| Meaning | Red — from Latin russus. The red-haired ancestor's name, distilled to a single syllable in the south of France |
| Origin | Latin via Occitan/Old French |
| Primary region | Southern France — Languedoc, Provence, Gascony, Auvergne |
| Frequency | ~85,000 bearers in France — one of the most common southern surnames |
| Celtic parallel | Ruadh (Irish/Scottish Gaelic), Roy (Scots — from the same Latin root via different paths) |
Roux is the southern French version of Rousseau. Both derive from Latin russus (red), both describe the red-haired ancestor, but where Rousseau belongs to the north and west — the langue d'oïl territory — Roux is the form that developed in the south, in the world of langue d'oc, Occitan, Provençal.
The geography is clean. Above the Loire, you have Rousseau and Leroux. Below it, increasingly, you have Roux. The Massif Central, Languedoc, Provence, Gascony — this is Roux country. The name is short because Occitan, the language of the troubadours, of courtly love poetry, of the Cathars and the Albigensian Crusade that tried to destroy them, favoured briefer forms. In the south, Roux sufficed.
The surname carries within it a culinary dimension that few French surnames share. Roux in French cooking is the fundamental technique of combining butter and flour to thicken a sauce — the basis of béchamel, velouté, and espagnole, three of the five French mother sauces. The connection between the name (red) and the cooking technique (the mixture that turns golden to brown in the pan) is direct: a roux is called a roux because it turns red-brown. Every French-influenced kitchen in the world uses this technique multiple times daily.
The Michel Roux family — father and son, both named Michel — gave the name its most visible modern expression in Britain. Albert and Michel Roux Sr. arrived in London in 1967 with a plan to introduce genuine French classical cooking to a country that had largely forgotten what it meant. Le Gavroche in Mayfair earned its first Michelin star in 1974, its second in 1977, its third — the first in the UK — in 1982. It trained a generation of British chefs including Marco Pierre White and Gordon Ramsay. Michel Roux Jr. has continued at Le Gavroche to this day. The family name has become, in British culinary culture, a synonym for French excellence.

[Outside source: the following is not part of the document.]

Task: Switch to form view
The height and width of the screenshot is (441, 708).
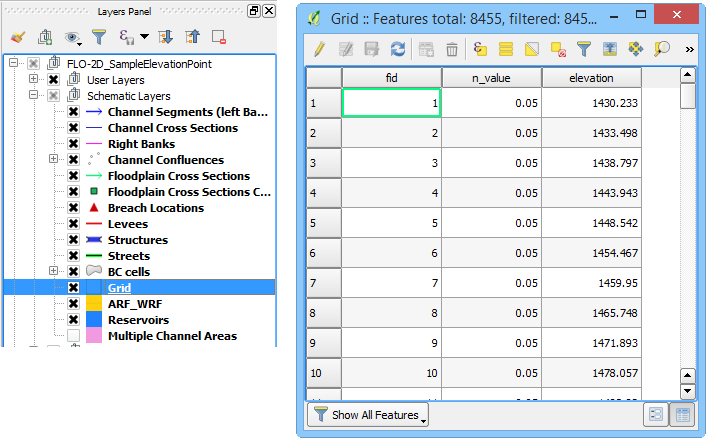Action: (x=655, y=414)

Chef and restaurateur (1941–2020) who, with his brother Albert, founded Le Gavroche in London in 1967 — the first restaurant in the UK to earn three Michelin stars
Son of Michel Roux and continued proprietor of Le Gavroche — the family name became synonymous with French haute cuisine in Britain
Breton painter (1861–1940) who documented the traditional life of Brittany in the period before industrialisation
The Roux name arrived in North America through southern French emigrants, Huguenots from the Languedoc region, and Louisiana French colonial settlers. The Huguenot Roux families of Languedoc — a region with a strong Protestant tradition — were among those who fled after 1685, settling in South Carolina, Virginia, and the Caribbean.
Louisiana Roux families are documented from the early 18th century onward, many descended from French colonial settlers who came directly from the south of France or via Saint-Domingue (Haiti). The Louisiana Roux families include both Creole (French-African heritage) and white settler lines.
For southern French Roux genealogy, the Archives départementales of Hérault (Montpellier), Gard (Nîmes), Bouches-du-Rhône (Aix-en-Provence), and Puy-de-Dôme (Clermont-Ferrand) hold the densest records. For Huguenot Roux families from Languedoc, the Musée du Désert near Anduze in Gard is the essential institution. For Louisiana Roux, the New Orleans Notarial Archives and the Louisiana State Archives are primary sources.